A contributor to the Evidence-Based Medicine list offered a possible criticism of meta-analysis. The criticism was along the lines of (I am paraphrasing and summarizing):

Suppose we have two randomized trials coming up with exactly the opposite conclusion. Assume that bias and confounding are not an issue here. Then one study may be wrong. When meta-analysis takes an average of a correct value and an incorrect value, you will get a meaningless result.

Now assume that the two results differ because they were studying two very different patient populations. An average here is also misleading, unless you weight by the proportion of the true overall population that these two patient populations come from.

As an aside this reminds me of the old joke that a statistician is the only person who could stick his head in an oven and his feet in a bucket of ice and say that he feels fine on average.

Here's the gist of my response.

The error that this person describes is the error not of meta-analysis, but rather the error of a meta-analysis that ignores heterogeneity. Is heterogeneity present in all meta-analyses and does it result in flawed conclusions in all meta-analyses? Arguing that it is possible to make an error using meta-analysis naively does not imply that all meta-analyses are flawed, especially considering that the folks performing meta-analysis have been aware of the problems caused by heterogeneity and have several proposed solutions to this problem.

Furthermore, if you have two contradictory RCTs, it may be that the patients that you see are dissimilar from either of the two trials. Maybe there is a third reality that applies to your particular patients. So you can't trust the first trial, you can't trust the second trial, nor can you trust the meta-analysis.

So what can we conclude here? Meta-analysis can be misleading? That's hardly surprising. All research can be misleading if it is conducted poorly. And all research can be misleading if you fail to consider how the patients you see are different from the patients being studied by the researchers themselves.

All of our research tools are flawed. The trick comes from understanding when the flaws are trivial and when they are fatal.

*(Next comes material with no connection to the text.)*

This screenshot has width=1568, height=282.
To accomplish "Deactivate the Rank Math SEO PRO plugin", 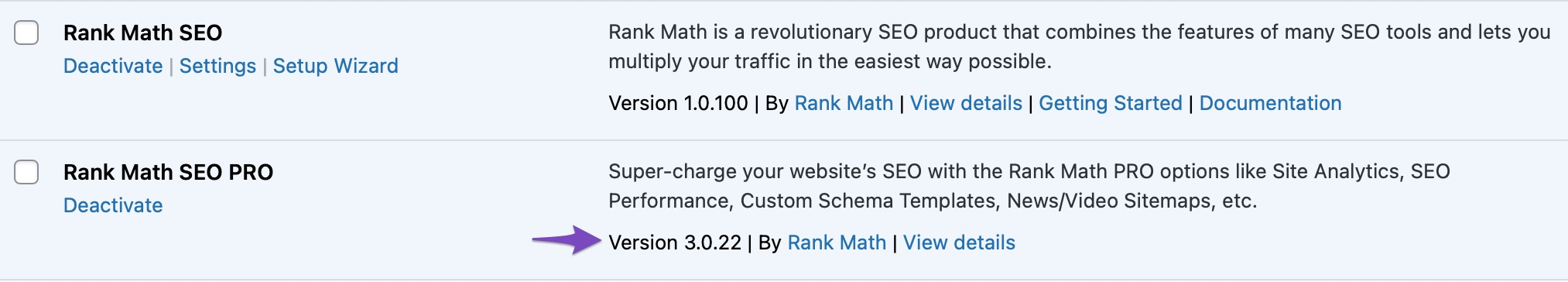I will pyautogui.click(x=113, y=205).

Furthermore, this looks like a "straw man" argument to me. You describe an application of meta-analysis that is so simplistic that it does not represent anything even remotely close to how meta-analysis is practiced today. You cite a "flaw" of meta-analysis that has been well known for at least a decade or two and for which there has been substantial research efforts.

If meta-analysis is indeed a flawed process, cite a particular meta-analysis that has lead to an incorrect conclusion and then explain to us why it has failed. That would lead to a far more productive debate than some hypothetical speculation.

Finally, to say a research method is flawed is troublesome when you don't offer a serious alternative. There are some folks who argue that a large scale randomized trial is the definitive approach and that meta-analysis is only second best. There are others who argue that a carefully done meta-analysis is superior. Ironically, heterogeneity is one of meta-analyses strengths, as its proponents have noted. If a research finding is replicated across a variety of patient populations under a variety of research designs, the meta-analysis is the best way to show robustness of the finding. In other words, a uniform finding across heterogenous studies is far more persuasive than a single finding in a single population.

But rather than offer a serious alternative to meta-analysis, the author of these comments seems to be saying that almost all research is flawed. That's a very dangerous thing to be saying, because disregarding good research findings, no matter what the research design that generated them, can be dangerous to our health.

Rather than asking if meta-analysis is flawed, I would ask "Are we better off or worse off having the tool called meta-analysis in our research arsenal." And my answer is yes, we're much better off as long as we keep these tools out of the hands of amateurs.